Turning the code of the function into: (extra line at the beginning)

def get_trie_content(self):
    self.content = []
    self._dfs(self.root, "")
    return self.content

This has increased the performance dramatically and from the few tests I performed after, it seemed to keep the code to have the same outputs.

Please bear in mind that I didn't fully test this option and I am not really sure of the implications over all of this change, so do it with care.

The following lines between quotation marks are the "reasoning" that gpt 4 proposed for this change:

"The method get_trie_content() initiates a depth-first search (_dfs) and populates the self.content list. However, this list is stored persistently as part of the Trie object state, which is not reset between calls to get_trie_content(). This can lead to duplicate entries if the method is called multiple times. To fix this, you can initialize self.content at the beginning of get_trie_content() to ensure it only contains the current content of the trie each time it's called."

  1. I am not entirely sure how flask works, but for the load_words, it might be a good idea to include some exceptions in case that: there are no permissions to read/write file, or the file doesn't exist.

damerau_levenshtein.py

The distance code seems good and I couldn't find any issues with it upon examining it. I didn't ask chat gpt 4 to examine this code either since I didn't want to use it too much in this review.

Some UI suggestions:

  1. After a word gets the suggestions, the only option on the UI is to "the word was correct? add to list".
  1. I like the functionality of adding a word as correct if not already in the list. This is useful to make it more "tailored" for a specific user.

I would see some implications as:

  1. I wonder if it would be a better idea to keep the boxes on the screen even after the running of one of the 2 functionality, did the author run into any efficiency problems with this approach?

Unittesting

All of the unittests seem suitable and I couldn't think of any other tests that would be needed and are not present.

All of the logic is tested and the code passes 100% of the tests.

Coverage also gives 100% score.

If you want to include the time it takes to compute different functionalities in your unittesting, maybe you can implement something of the sort with the indications in this conversation: https://stackoverflow.com/questions/9502516/how-to-know-time-spent-on-each-test-when-using-unittest since unittest doesn't have this natively.

Considering that you want to use mock objects, I am not sure if that will be different. But using time after execution - start time should still be valid I would imagine.

This should be useful to ensure that the application doesn't exceed certain running times.

Conclusion

Thank you for your project, I have learned a lot through it and I plan to make the file structure better (similar to yours) for my own project. This was an interesting task and onnea! :D

P.S. Initially I formatted the feedback in word, but when trying to paste the content in markdown, there have been some changes. Thus the format of the feedback might not be as good, I appologise for this.

sonjaolkkonen commented 2 months ago

Hi! Thanks for the code review, you had some great points :)

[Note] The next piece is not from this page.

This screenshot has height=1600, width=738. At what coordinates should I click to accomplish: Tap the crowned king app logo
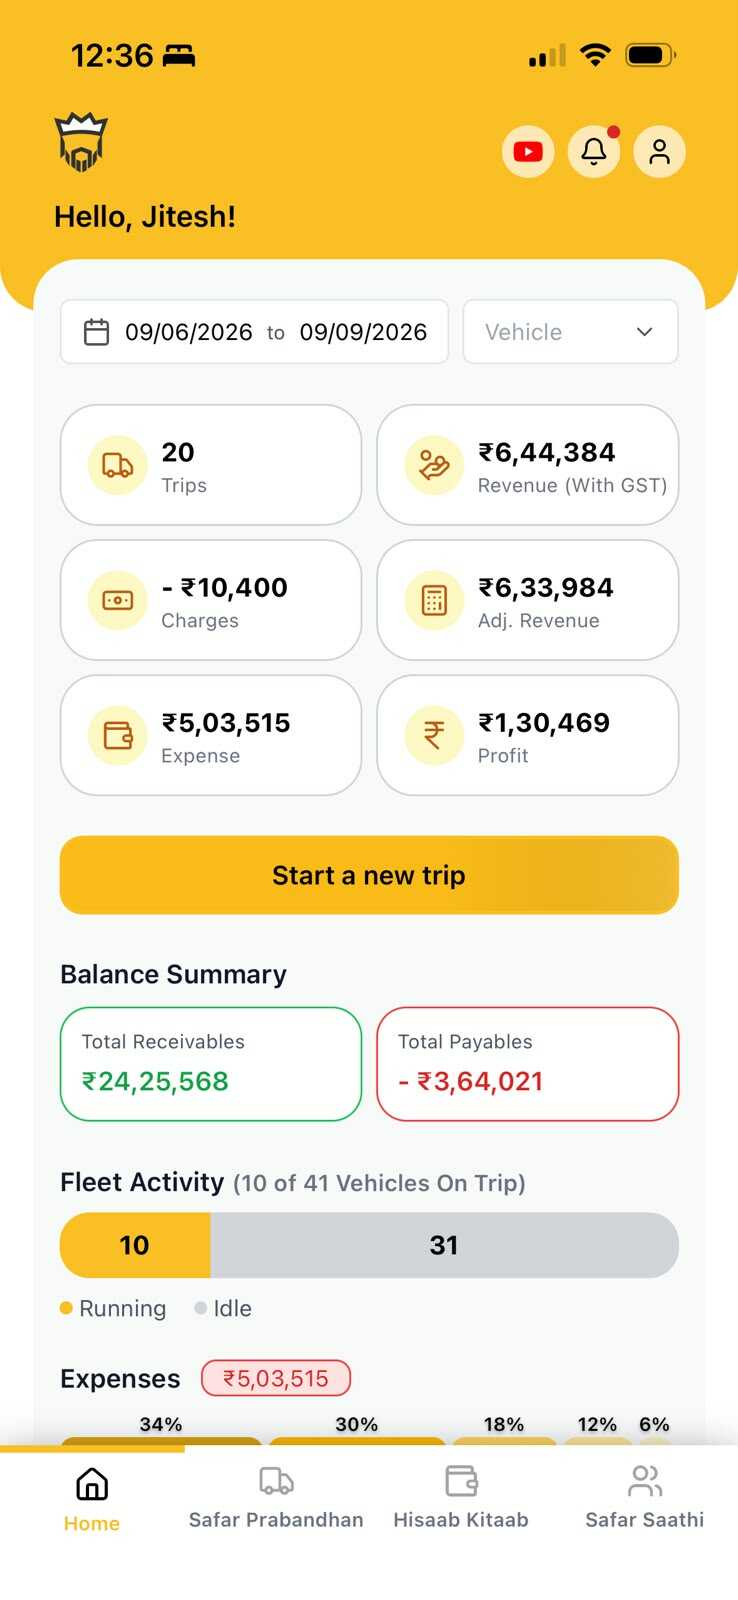pos(81,143)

The bug that you found was due to my error as I had previously initialised the self.content = [] in the get_trie_content method. But when I ran pylint it was complaining that the list was not initialised in the class constructor and after I added it to the class constructor I also for some reason deleted it completely from the get_trie_content method :D So that was the reason for the bug and the code works when you just add the initialisation so there's no need to edit the suggest method. Thanks for pointing out the bug!